Soybean (Glycine max (L.) Merrill) is an important component of the human diet and animal feed, but soybean production is limited by abiotic stresses especially salinity. We recently found that rhizobia inoculation enhances soybean tolerance to salt stress, but the underlying mechanisms are unaddressed. Here, we used quantitative phosphoproteomic and metabonomic approaches to identify changes in phosphoproteins and metabolites in soybean roots treated with rhizobia inoculation and salt. Results revealed differential regulation of 800 phosphopeptides, at least 32 of these phosphoproteins or their homologous were reported be involved in flavonoid synthesis or trafficking, and 27 out of 32 are transcription factors. We surveyed the functional impacts of all these 27 transcription factors by expressing their phospho-mimetic/ablative mutants in the roots of composite soybean plants and found that phosphorylation of GmMYB183 could affect the salt tolerance of the transgenic roots.

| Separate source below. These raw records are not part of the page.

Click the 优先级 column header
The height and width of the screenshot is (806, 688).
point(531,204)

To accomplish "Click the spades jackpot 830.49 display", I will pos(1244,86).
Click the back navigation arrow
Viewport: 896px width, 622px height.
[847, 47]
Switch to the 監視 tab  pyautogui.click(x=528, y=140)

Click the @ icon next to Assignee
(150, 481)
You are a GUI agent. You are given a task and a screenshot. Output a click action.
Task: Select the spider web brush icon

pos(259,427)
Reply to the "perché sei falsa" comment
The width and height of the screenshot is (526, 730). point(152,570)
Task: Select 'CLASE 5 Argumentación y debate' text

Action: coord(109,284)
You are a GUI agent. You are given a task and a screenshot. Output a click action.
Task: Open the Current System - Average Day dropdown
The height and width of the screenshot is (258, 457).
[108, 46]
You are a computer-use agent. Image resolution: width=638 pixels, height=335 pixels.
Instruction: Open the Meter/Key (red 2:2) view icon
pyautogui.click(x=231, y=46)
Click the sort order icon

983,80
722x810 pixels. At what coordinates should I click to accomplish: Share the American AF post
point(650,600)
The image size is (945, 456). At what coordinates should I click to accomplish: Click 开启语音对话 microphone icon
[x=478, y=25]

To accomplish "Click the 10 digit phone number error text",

Using data mining, ChIP and EMSA, we found that GmMYB183 binds to the promoter of the soybean GmCYP81E11 gene encoding for a Cytochrome P450 monooxygenase which contributes to the accumulation of ononin, a monohydroxy B-ring flavonoid that negatively regulates soybean tolerance to salinity. Phosphorylation of GmMYB183 was inhibited by rhizobia inoculation; overexpression of GmMYB183 enhanced the expression of GmCYP81E11 and rendered salt sensitivity to the transgenic roots; plants deficient in GmMYB183 function are more tolerant to salt stress as compared with wild-type soybean plants, these results correlate with the transcriptional induction of GmCYP81E11 by GmMYB183 and the subsequent accumulation of ononin. Our findings provide molecular insights into how rhizobia enhance salt tolerance of soybean plants.
Keywords: GmMYB183; Label-free quantification; flavonoid; iTRAQ; metabolomics; phosphoproteome; phosphorylation; salt tolerance; soybean; transcription.
© 2019 Pi et al.